Tradisi mappanre ade’ merupakan konsep ilmu antropology yang


mengajarkan kebudayaan dan tradisi serta sebaiknya di salurkan dalam kehidupan
anak didik, untuk di ajarkan dan diperkenalkan sebagai bahan ajar, kemudian
masuk di kajian IPS, kurikulum sekolah untuk di jadikan uraian materi IPS.

Setiap generasi yang hidup dari satu tradisi ke tradisi yang lain memiliki
karakteristik tersendiri dalam memahami konteks sosialnya. Generasi yang hidup
belakangan jauh lebih beruntung dari pada generasi terdahulu, karena mereka
dapat mempelajari peristiwa-peristiwa masa lampau itu dari warisan-warisan
intelektual yang tersedia. Warisan generasi sebelumnya menjadi suatu catatan
peristiwa yang penting bagi konstruksi peradaban generasi berikutnya.

Seperti halnya dalam kehidupan Suku Bugis Makassar yang menjadikan


Pangngadakkan sebagai jati diri suku mereka, yang di wariskan oleh nenek
moyang secara turun-temurun. Jika mengacu pada pengertian ini dapat dikatakan
bahwa tradisi itu sudah melekat dalam kehidupan manusia. Pangadakkan sebagai
sistem sosial dapat diartikan sebagai keseluruhan kaidah yang meliputi cara-cara
seseorang bertingkah laku terhadap sesama manusia dan yang mengakibatkan
adanya gerak (dinamika) masyarakat. Salah satu tradisi suku Bugis Makassar
dalam perkawinan yang masih di pertahankan sampai saat ini adalah mappanre
ade’ (nganre pangadakkang). Atau dalam bahasa indonesia disebut makan adat.
Acara ini dilaksanakan sebelim walimah pada pesta pernikahan. Makan adat
tersebut di hadiri oleh tokoh agama dan masyarakat seperti imam desa dan kepala
desa. Tradisi ini bukan hanya sekedar makan saja, namun ada etika dan norma
yang harus dijaga baik itu sebelum makan, saat makan sampai sesudah makan.
Tradisi tersebut bertujuan untuk mempererat silaturahmi antar masyarakat serta
sebagai informasi bahwa masyarakat di Kelurahan Tassililu masih memegang erat
budaya leluhurnya. Dalam tradisi ini juga banyak persiapan yang harus
disediakan.

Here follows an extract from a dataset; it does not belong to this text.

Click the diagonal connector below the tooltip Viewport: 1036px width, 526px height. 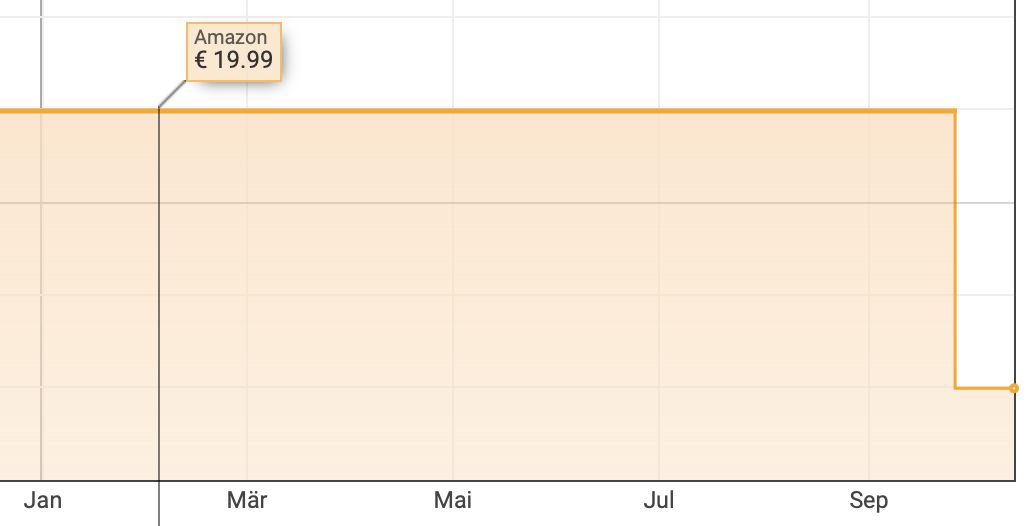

Serta tata cara pelaksanaannya menjadi perbedaan antara Kelurahan
Tassililu dengan desa-desa lain di Sinjai Barat.

Berdasarkan asumsi diatas maka penulis ingin mengkaji bagaimana proses


tradisi Mappanre Ade’ dan apa makna dari tradisi tersebut serta seberapa
pentingkah tradisi ini bagi masyarakat sekitar.